WINSTON CHURCHILL STANDS BEFORE AN EXPECTANT CROWD OUTSIDE NO.10 DOWNING STREET, SEPTEMBER 1939.
CHURCHILL: Gentleman desist in your chatter of fevered speculation and allow me to shed light upon this latest and most drastic situation. I, your prime minister have been overcome by constant harassment. My mother, whom you all know to be fat, requires a suitor in order to attain coital bliss. We the brave in this moment of quiet contemplation must decide whom amongst us will volunteer to perform cunnilingus on my bloated matriarch. Be it known that you will be in such a situation as would be akin to having one’s head trapped down the side of an oily leather settee for ten long fortnights.
DR CUMBERLING: Mr Churchill I do declare this constant highly inappropriate line of questioning to be most disturbing and completely irrelevant to the pending matter of war.
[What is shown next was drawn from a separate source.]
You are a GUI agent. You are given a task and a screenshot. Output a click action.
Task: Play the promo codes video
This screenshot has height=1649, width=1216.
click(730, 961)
Germany has invaded Poland sir!
CHURCHILL: The matter in hand Dr Cumberling is most pressing for without the constant pressure of one’s rotund mother’s cravings of the flesh I will be able to dedicate more time to thoughts of military preparation. I need a volunteer to breach the heavily forested borders of my female progenitor’s love valley.
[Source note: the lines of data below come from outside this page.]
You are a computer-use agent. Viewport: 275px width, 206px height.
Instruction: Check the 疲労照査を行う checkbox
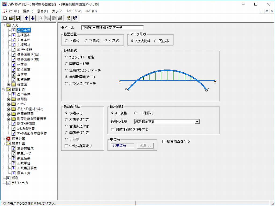[164, 141]
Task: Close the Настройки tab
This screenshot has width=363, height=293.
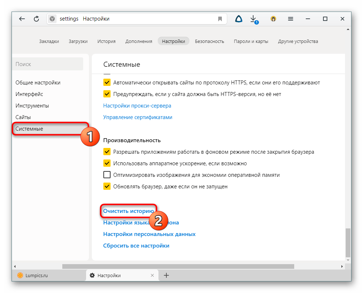Action: pos(153,275)
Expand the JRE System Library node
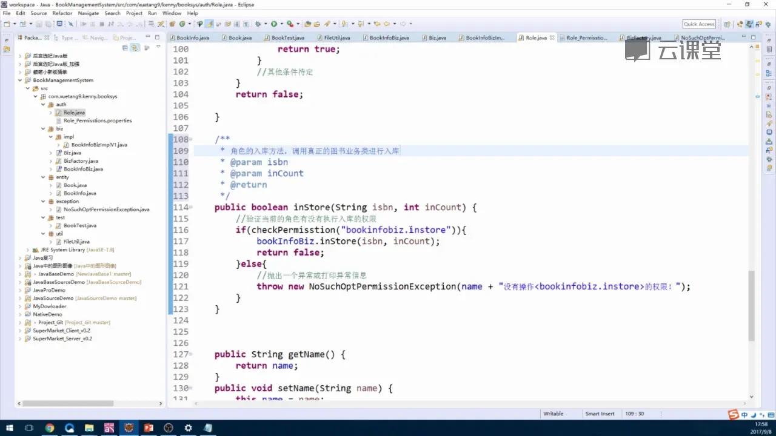The width and height of the screenshot is (776, 436). pyautogui.click(x=27, y=249)
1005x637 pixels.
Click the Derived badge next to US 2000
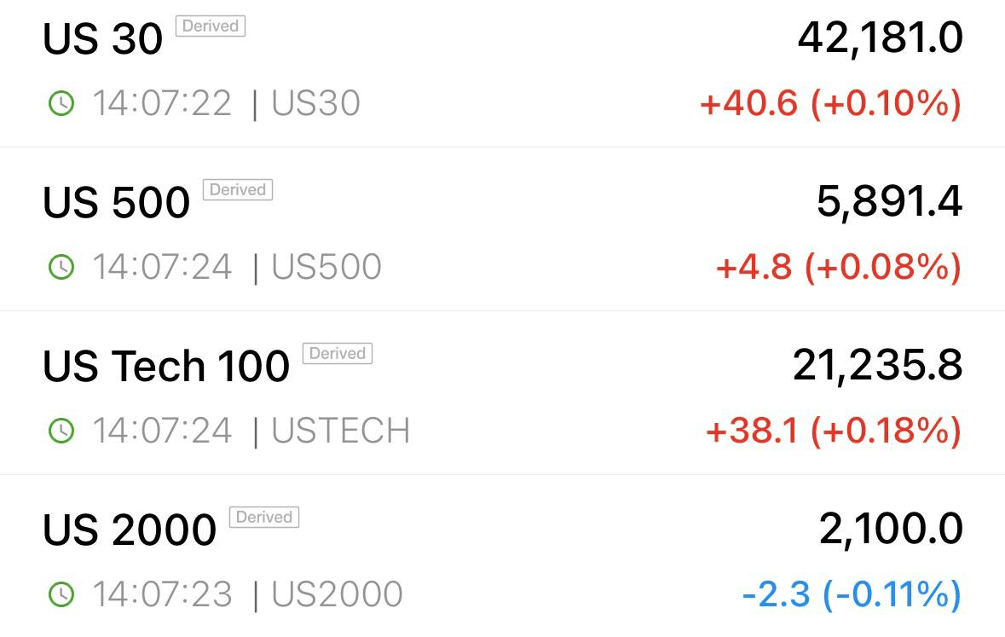coord(264,517)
RANDOM SPECTATOR: I’d rather be run through by a Hun!
CHURCHILL: Indeed so would Lady Randolph Churchill if that were her only choice but her lust for German groin-based meat produce cannot abate her fondness for the stout English truncheon gentlemen!
PLUCKY YOUNG SCAMP: Please, Mr Churchill sir!
CHURCHILL: Yaaaaaas young sir, I do not know of your name but hopefully you are shortsighted and of desperate copulatory need.
PLUCKY YOUNG SCAMP: Indeed I am sir. I know of this matter and have contemplated it for many a week. Your mother may indeed be portly and dare I say greasily antiquated in appearance but if it aids the war effort then I will put myself in the firing line of her ancient euphoric love geyser.
CHURCHILL: (wipes a tear from his eye) Gentlemen do you hear this from one so young…and my god so, so desperate? My boy if you are not mentally defective, above the age of consent and can maintain a starch laden board like stiffness when faced with a mountainous and most oily specimen of woman kind then I do whole heartedly accept your valiant offer on behalf of myself, my fat mother and…England !
MASS HURRAHS, WHOOPS, TICKER TAPE AND TEARS. CHURCHILL DOES A VICTORY SALUTE THEN POKES HIS TONGUE THROUGH, WINKING AT THE PLUCKY YOUNG SCAMP.